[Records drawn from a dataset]

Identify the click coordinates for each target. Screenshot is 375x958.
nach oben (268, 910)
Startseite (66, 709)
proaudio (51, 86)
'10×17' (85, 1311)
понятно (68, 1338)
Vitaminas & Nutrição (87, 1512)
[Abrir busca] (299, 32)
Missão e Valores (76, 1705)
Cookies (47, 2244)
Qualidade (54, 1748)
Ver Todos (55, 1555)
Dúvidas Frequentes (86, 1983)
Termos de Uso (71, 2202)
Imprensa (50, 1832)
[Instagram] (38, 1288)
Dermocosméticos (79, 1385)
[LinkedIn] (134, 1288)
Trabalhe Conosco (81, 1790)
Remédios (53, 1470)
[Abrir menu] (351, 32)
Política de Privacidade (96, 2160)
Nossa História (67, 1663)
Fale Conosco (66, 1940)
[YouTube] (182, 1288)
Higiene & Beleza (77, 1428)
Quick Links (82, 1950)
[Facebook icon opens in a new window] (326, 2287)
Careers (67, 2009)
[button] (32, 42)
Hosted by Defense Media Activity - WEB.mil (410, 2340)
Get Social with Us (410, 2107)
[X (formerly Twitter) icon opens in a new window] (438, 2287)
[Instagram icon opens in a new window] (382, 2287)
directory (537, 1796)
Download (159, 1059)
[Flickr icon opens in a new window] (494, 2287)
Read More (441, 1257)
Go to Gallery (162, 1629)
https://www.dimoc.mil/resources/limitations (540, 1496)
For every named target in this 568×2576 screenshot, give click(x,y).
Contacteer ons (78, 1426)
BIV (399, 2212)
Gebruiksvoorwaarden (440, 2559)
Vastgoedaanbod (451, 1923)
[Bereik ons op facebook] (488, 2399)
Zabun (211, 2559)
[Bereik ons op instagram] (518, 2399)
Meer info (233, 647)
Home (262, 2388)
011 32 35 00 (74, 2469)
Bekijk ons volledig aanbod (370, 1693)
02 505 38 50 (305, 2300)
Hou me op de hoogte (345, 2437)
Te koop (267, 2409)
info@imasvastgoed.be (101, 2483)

TASK REQUIREMENTS
The entries above hold a line with "Vitaminas & Nutrição (87, 1512)" and a later line with "Download (159, 1059)". Write out exactly those lines and all lines between, nothing more.

WRITTEN RESPONSE
Vitaminas & Nutrição (87, 1512)
[Abrir busca] (299, 32)
Missão e Valores (76, 1705)
Cookies (47, 2244)
Qualidade (54, 1748)
Ver Todos (55, 1555)
Dúvidas Frequentes (86, 1983)
Termos de Uso (71, 2202)
Imprensa (50, 1832)
[Instagram] (38, 1288)
Dermocosméticos (79, 1385)
[LinkedIn] (134, 1288)
Trabalhe Conosco (81, 1790)
Remédios (53, 1470)
[Abrir menu] (351, 32)
Política de Privacidade (96, 2160)
Nossa História (67, 1663)
Fale Conosco (66, 1940)
[YouTube] (182, 1288)
Higiene & Beleza (77, 1428)
Quick Links (82, 1950)
[Facebook icon opens in a new window] (326, 2287)
Careers (67, 2009)
[button] (32, 42)
Hosted by Defense Media Activity - WEB.mil (410, 2340)
Get Social with Us (410, 2107)
[X (formerly Twitter) icon opens in a new window] (438, 2287)
[Instagram icon opens in a new window] (382, 2287)
directory (537, 1796)
Download (159, 1059)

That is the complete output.